Why $60 million The Google-Reddit AI partnership portends changes to LLM content licensing

0
61

Reddit, one of the most popular social media and content-sharing sites worldwide, has agreed to pay Google $60 million in exchange for real-time access to its data. This information will be used by Google for its artificial intelligence (AI) products.

A cash infusion now could bolster investor confidence as Reddit prepares to go public in the upcoming weeks. Additionally, Google is attempting to improve the dependability of its products in light of criticism directed towards its AI system from both the US and India.

The agreement highlights the importance of user-generated content on the Internet, particularly for Generative AI (GenAI) platforms such as ChatGPT from OpenAI and Gemini from Google. It also highlights the difficulties in training large language models (LLMs) in light of the possibility that they may violate the online intellectual property rights of content creators, underscoring the possible importance of these content licensing agreements.

Reddit’s data application programming interface (API), which provides real-time, unique, structured content from the social media platform, will be made available to Google.

Google wrote on their blog, “With the Reddit Data API, we will have more organized and effective access to more recent data, along with improved signals that will help us better understand Reddit content and display, train on, and otherwise use it in the most accurate and relevant ways.”

Why does Google think this is important?

For Google to improve the accuracy and dependability of its foundational model, it needs access to as much user-generated content as possible. The company needs to get its act together immediately because of the widespread criticism of the responses produced by Gemini. This is because companies like OpenAI will soon have more influence over how people access internet services in the future.

In response to the query, “Is Modi a fascist?” India The Prime Minister, according to Gemini, has been “accused of implementing policies some experts have characterised as fascist,” including the use of violence against religious minorities and the “Hindu nationalist ideology, crackdown on dissent, and these actions by the BJP.”

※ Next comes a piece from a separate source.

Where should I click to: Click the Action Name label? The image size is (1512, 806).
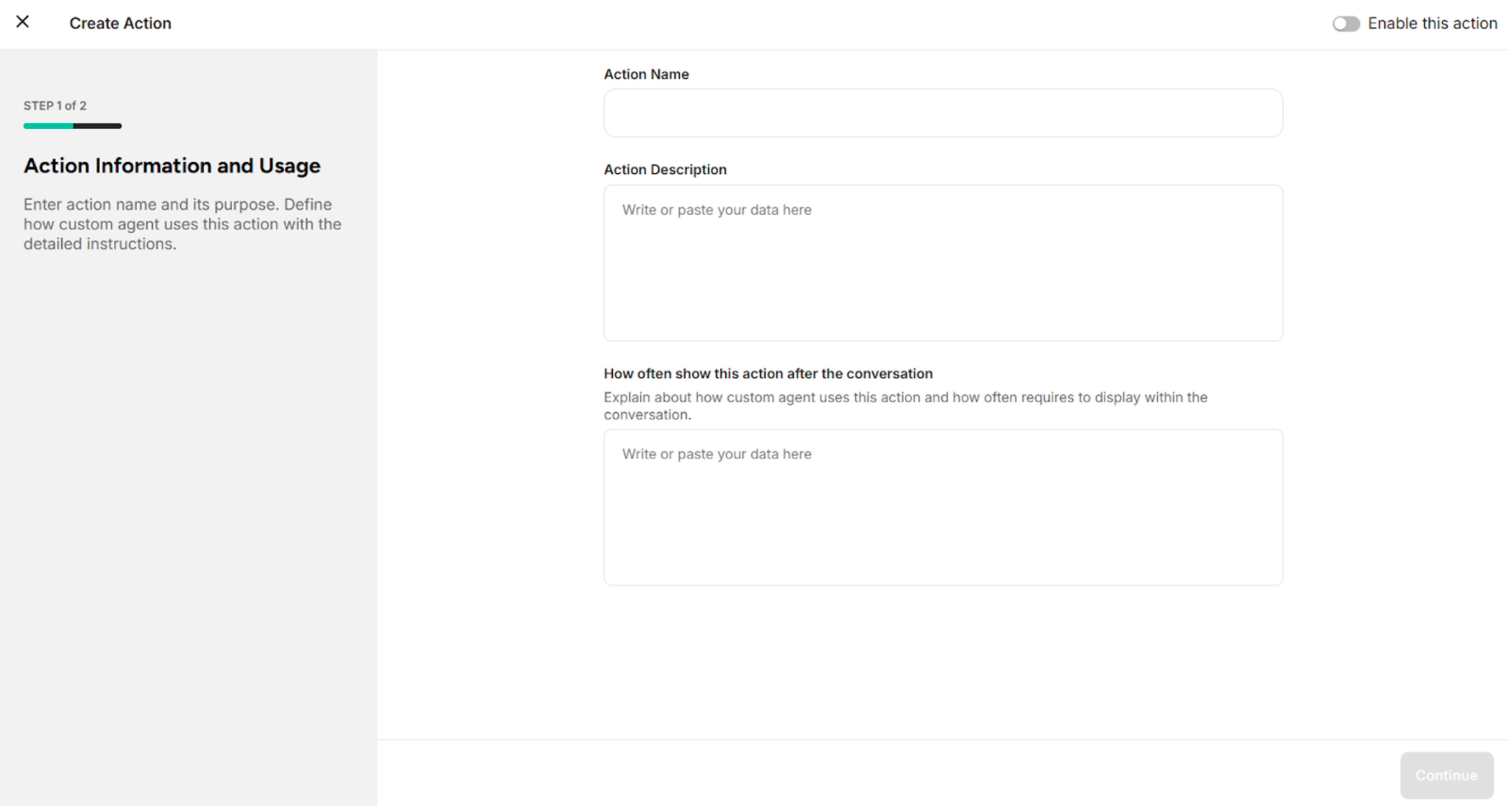(x=645, y=74)
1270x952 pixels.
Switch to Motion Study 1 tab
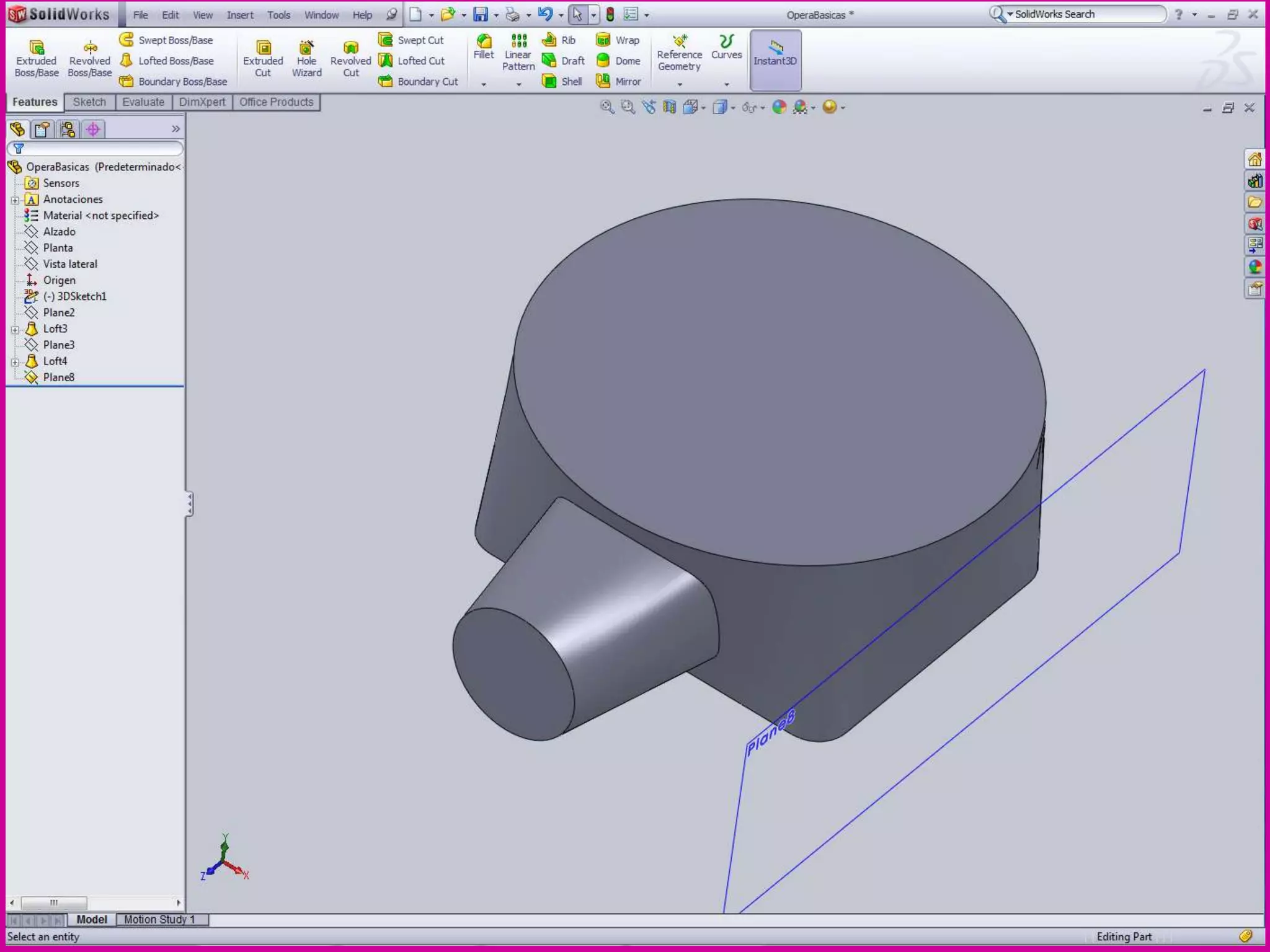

Following the threat of a show-cause notice by the IT Ministry regarding the “illegal and problematic” responses, Google announced that it had resolved the problem and was attempting to make improvements to the system.

The business had previously issued an apology for “inaccuracies in some historical image generation depictions” in response to complaints that Gemini had portrayed groups such as Nazi-era German soldiers or white figures like the US founding fathers as people of colour.

Are content licensing agreements a la Google Reddit the way LLMs will be built in the future?

Due to their “unlawful” use of copyrighted content, the New York Times sued OpenAI, Microsoft, and other well-known AI platforms last year. These companies are the makers of ChatGPT. In its lawsuit, the New York Times claimed that the businesses were using publisher-generated original content as a basis for their models and responses.

The ownership of online content and whether GenAI platforms are violating the intellectual property (IP) rights of companies like news publications, which publish substantial amounts of up-to-date and generally accurate information online—data that GenAI platforms can truly benefit from—have come back into focus as a result of the NYT lawsuit.

The foundation of the responses produced by AI systems like ChatGPT and Gemini is the millions of textual pieces that authors—including news publishers—have posted online.

One of the industries that is most sensitive to intellectual property rights, the music business, has also been opposing the use of AI in the sector. The Universal Music Group has requested that music producers refrain from using its content as a source for AI bots to create new songs, a request made to streaming services like Spotify.

In the age of artificial intelligence, copyright laws in every nation, including India, require a radical redesign. The Copyright Act of 1957, which governs creative works in India, defines a “author” as “the person who causes the work to be created” in relation to “any literary, dramatic, musical, or artistic work which is computer-generated.”

This definition, however, ignores the reality that AI systems are only as good as the base dataset they are trained on; they are not capable of producing information on their own. Additionally, the base dataset is composed of other authors’ copyrighted works.